Given records:
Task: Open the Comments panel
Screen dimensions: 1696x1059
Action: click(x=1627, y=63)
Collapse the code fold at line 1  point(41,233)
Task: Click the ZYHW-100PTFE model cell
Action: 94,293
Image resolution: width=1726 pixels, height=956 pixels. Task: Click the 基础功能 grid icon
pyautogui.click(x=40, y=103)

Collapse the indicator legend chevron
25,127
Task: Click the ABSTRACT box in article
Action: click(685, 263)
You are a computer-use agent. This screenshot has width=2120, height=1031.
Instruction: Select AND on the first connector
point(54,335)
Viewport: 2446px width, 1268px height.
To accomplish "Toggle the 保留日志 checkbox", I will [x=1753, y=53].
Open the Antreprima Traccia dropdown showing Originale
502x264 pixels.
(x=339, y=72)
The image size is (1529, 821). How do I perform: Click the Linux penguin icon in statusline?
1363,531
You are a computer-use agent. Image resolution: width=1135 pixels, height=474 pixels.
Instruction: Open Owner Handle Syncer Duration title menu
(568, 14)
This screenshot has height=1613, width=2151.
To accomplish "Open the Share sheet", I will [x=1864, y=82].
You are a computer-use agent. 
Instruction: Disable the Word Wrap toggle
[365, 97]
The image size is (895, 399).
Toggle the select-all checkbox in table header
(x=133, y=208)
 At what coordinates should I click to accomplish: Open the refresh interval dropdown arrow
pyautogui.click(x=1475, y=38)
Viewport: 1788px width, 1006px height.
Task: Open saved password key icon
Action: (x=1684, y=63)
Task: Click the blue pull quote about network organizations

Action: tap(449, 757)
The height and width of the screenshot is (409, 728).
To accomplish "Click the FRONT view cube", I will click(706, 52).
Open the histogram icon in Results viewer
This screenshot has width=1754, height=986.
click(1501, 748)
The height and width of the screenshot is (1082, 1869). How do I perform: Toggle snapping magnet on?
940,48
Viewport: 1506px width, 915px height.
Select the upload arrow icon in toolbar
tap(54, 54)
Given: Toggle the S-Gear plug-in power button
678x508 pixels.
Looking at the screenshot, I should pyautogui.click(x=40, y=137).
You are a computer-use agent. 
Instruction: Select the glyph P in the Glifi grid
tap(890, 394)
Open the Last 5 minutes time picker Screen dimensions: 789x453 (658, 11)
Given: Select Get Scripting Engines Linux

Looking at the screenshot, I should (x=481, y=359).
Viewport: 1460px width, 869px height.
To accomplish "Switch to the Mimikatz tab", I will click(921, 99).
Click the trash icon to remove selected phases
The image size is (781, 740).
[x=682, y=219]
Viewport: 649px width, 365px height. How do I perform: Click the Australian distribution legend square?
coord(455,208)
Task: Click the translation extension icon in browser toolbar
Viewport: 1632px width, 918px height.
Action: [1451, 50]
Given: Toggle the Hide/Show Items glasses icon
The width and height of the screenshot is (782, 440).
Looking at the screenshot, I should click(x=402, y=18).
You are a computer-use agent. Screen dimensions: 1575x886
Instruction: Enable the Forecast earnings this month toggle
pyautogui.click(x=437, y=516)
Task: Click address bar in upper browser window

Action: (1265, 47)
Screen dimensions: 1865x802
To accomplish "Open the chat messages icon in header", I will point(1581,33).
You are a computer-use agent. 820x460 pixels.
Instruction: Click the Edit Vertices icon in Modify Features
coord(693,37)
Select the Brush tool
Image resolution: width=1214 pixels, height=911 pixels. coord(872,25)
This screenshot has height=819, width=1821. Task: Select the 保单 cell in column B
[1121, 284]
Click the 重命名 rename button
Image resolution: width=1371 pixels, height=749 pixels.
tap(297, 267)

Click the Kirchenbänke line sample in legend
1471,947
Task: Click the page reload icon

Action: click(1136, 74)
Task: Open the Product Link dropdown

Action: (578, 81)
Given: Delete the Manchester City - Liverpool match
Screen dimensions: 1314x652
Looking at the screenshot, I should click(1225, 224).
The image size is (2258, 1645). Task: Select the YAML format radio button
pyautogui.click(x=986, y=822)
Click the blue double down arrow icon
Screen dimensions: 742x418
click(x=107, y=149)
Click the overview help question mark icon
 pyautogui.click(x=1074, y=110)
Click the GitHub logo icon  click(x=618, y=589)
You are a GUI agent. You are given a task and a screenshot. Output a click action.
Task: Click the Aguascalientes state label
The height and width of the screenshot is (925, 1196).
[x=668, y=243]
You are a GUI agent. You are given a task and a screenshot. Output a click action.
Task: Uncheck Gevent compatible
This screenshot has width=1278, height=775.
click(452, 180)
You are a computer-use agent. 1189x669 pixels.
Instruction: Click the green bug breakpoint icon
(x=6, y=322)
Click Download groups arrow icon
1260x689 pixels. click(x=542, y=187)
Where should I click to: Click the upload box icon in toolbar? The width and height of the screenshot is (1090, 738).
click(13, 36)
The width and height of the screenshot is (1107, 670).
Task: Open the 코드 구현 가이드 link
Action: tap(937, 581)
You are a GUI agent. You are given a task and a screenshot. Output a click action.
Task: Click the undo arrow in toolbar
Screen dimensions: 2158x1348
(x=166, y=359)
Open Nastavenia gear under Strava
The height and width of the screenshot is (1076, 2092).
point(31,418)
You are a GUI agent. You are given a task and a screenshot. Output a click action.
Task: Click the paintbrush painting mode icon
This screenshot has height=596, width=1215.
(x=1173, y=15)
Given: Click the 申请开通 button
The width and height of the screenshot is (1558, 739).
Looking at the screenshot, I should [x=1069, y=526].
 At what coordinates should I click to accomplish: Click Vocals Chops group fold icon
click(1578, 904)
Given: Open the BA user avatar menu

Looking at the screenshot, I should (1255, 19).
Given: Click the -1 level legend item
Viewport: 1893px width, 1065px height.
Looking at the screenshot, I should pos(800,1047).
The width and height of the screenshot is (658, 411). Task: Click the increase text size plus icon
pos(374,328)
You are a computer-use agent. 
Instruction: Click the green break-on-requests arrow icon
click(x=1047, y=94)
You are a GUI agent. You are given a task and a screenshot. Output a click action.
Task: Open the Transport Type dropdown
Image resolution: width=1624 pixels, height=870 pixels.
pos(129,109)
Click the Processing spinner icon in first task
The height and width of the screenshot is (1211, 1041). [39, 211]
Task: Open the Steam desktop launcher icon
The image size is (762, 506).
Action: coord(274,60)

What to produce: The entries above are to be retyped exactly.

Exercise result:
Task: Open the Comments panel
Screen dimensions: 1696x1059
Action: click(x=1627, y=63)
Collapse the code fold at line 1  point(41,233)
Task: Click the ZYHW-100PTFE model cell
Action: 94,293
Image resolution: width=1726 pixels, height=956 pixels. Task: Click the 基础功能 grid icon
pyautogui.click(x=40, y=103)

Collapse the indicator legend chevron
25,127
Task: Click the ABSTRACT box in article
Action: click(685, 263)
You are a computer-use agent. This screenshot has width=2120, height=1031.
Instruction: Select AND on the first connector
point(54,335)
Viewport: 2446px width, 1268px height.
To accomplish "Toggle the 保留日志 checkbox", I will [x=1753, y=53].
Open the Antreprima Traccia dropdown showing Originale
502x264 pixels.
(x=339, y=72)
The image size is (1529, 821). How do I perform: Click the Linux penguin icon in statusline?
1363,531
You are a computer-use agent. Image resolution: width=1135 pixels, height=474 pixels.
Instruction: Open Owner Handle Syncer Duration title menu
(568, 14)
This screenshot has height=1613, width=2151.
To accomplish "Open the Share sheet", I will [x=1864, y=82].
You are a computer-use agent. 
Instruction: Disable the Word Wrap toggle
[365, 97]
The image size is (895, 399).
Toggle the select-all checkbox in table header
(x=133, y=208)
 At what coordinates should I click to accomplish: Open the refresh interval dropdown arrow
pyautogui.click(x=1475, y=38)
Viewport: 1788px width, 1006px height.
Task: Open saved password key icon
Action: (x=1684, y=63)
Task: Click the blue pull quote about network organizations

Action: tap(449, 757)
The height and width of the screenshot is (409, 728).
To accomplish "Click the FRONT view cube", I will click(706, 52).
Open the histogram icon in Results viewer
This screenshot has width=1754, height=986.
click(1501, 748)
The height and width of the screenshot is (1082, 1869). How do I perform: Toggle snapping magnet on?
940,48
Viewport: 1506px width, 915px height.
Select the upload arrow icon in toolbar
tap(54, 54)
Given: Toggle the S-Gear plug-in power button
678x508 pixels.
Looking at the screenshot, I should pyautogui.click(x=40, y=137).
You are a computer-use agent. 
Instruction: Select the glyph P in the Glifi grid
tap(890, 394)
Open the Last 5 minutes time picker Screen dimensions: 789x453 (658, 11)
Given: Select Get Scripting Engines Linux

Looking at the screenshot, I should (x=481, y=359).
Viewport: 1460px width, 869px height.
To accomplish "Switch to the Mimikatz tab", I will click(921, 99).
Click the trash icon to remove selected phases
The image size is (781, 740).
[x=682, y=219]
Viewport: 649px width, 365px height. How do I perform: Click the Australian distribution legend square?
coord(455,208)
Task: Click the translation extension icon in browser toolbar
Viewport: 1632px width, 918px height.
Action: [1451, 50]
Given: Toggle the Hide/Show Items glasses icon
The width and height of the screenshot is (782, 440).
Looking at the screenshot, I should click(x=402, y=18).
You are a computer-use agent. Screen dimensions: 1575x886
Instruction: Enable the Forecast earnings this month toggle
pyautogui.click(x=437, y=516)
Task: Click address bar in upper browser window

Action: (1265, 47)
Screen dimensions: 1865x802
To accomplish "Open the chat messages icon in header", I will point(1581,33).
You are a computer-use agent. 820x460 pixels.
Instruction: Click the Edit Vertices icon in Modify Features
coord(693,37)
Select the Brush tool
Image resolution: width=1214 pixels, height=911 pixels. coord(872,25)
This screenshot has height=819, width=1821. Task: Select the 保单 cell in column B
[1121, 284]
Click the 重命名 rename button
Image resolution: width=1371 pixels, height=749 pixels.
tap(297, 267)

Click the Kirchenbänke line sample in legend
1471,947
Task: Click the page reload icon

Action: click(1136, 74)
Task: Open the Product Link dropdown

Action: (578, 81)
Given: Delete the Manchester City - Liverpool match
Screen dimensions: 1314x652
Looking at the screenshot, I should click(1225, 224).
The image size is (2258, 1645). Task: Select the YAML format radio button
pyautogui.click(x=986, y=822)
Click the blue double down arrow icon
Screen dimensions: 742x418
click(x=107, y=149)
Click the overview help question mark icon
 pyautogui.click(x=1074, y=110)
Click the GitHub logo icon  click(x=618, y=589)
You are a GUI agent. You are given a task and a screenshot. Output a click action.
Task: Click the Aguascalientes state label
The height and width of the screenshot is (925, 1196).
[x=668, y=243]
You are a GUI agent. You are given a task and a screenshot. Output a click action.
Task: Uncheck Gevent compatible
This screenshot has width=1278, height=775.
click(452, 180)
You are a computer-use agent. 1189x669 pixels.
Instruction: Click the green bug breakpoint icon
(x=6, y=322)
Click Download groups arrow icon
1260x689 pixels. click(x=542, y=187)
Where should I click to: Click the upload box icon in toolbar? The width and height of the screenshot is (1090, 738).
click(13, 36)
The width and height of the screenshot is (1107, 670).
Task: Open the 코드 구현 가이드 link
Action: tap(937, 581)
You are a GUI agent. You are given a task and a screenshot. Output a click action.
Task: Click the undo arrow in toolbar
Screen dimensions: 2158x1348
(x=166, y=359)
Open Nastavenia gear under Strava
The height and width of the screenshot is (1076, 2092).
point(31,418)
You are a GUI agent. You are given a task and a screenshot. Output a click action.
Task: Click the paintbrush painting mode icon
This screenshot has height=596, width=1215.
(x=1173, y=15)
Given: Click the 申请开通 button
The width and height of the screenshot is (1558, 739).
Looking at the screenshot, I should [x=1069, y=526].
 At what coordinates should I click to accomplish: Click Vocals Chops group fold icon
click(1578, 904)
Given: Open the BA user avatar menu

Looking at the screenshot, I should (1255, 19).
Given: Click the -1 level legend item
Viewport: 1893px width, 1065px height.
Looking at the screenshot, I should pos(800,1047).
The width and height of the screenshot is (658, 411). Task: Click the increase text size plus icon
pos(374,328)
You are a computer-use agent. 
Instruction: Click the green break-on-requests arrow icon
click(x=1047, y=94)
You are a GUI agent. You are given a task and a screenshot. Output a click action.
Task: Open the Transport Type dropdown
Image resolution: width=1624 pixels, height=870 pixels.
pos(129,109)
Click the Processing spinner icon in first task
The height and width of the screenshot is (1211, 1041). [39, 211]
Task: Open the Steam desktop launcher icon
The image size is (762, 506).
Action: coord(274,60)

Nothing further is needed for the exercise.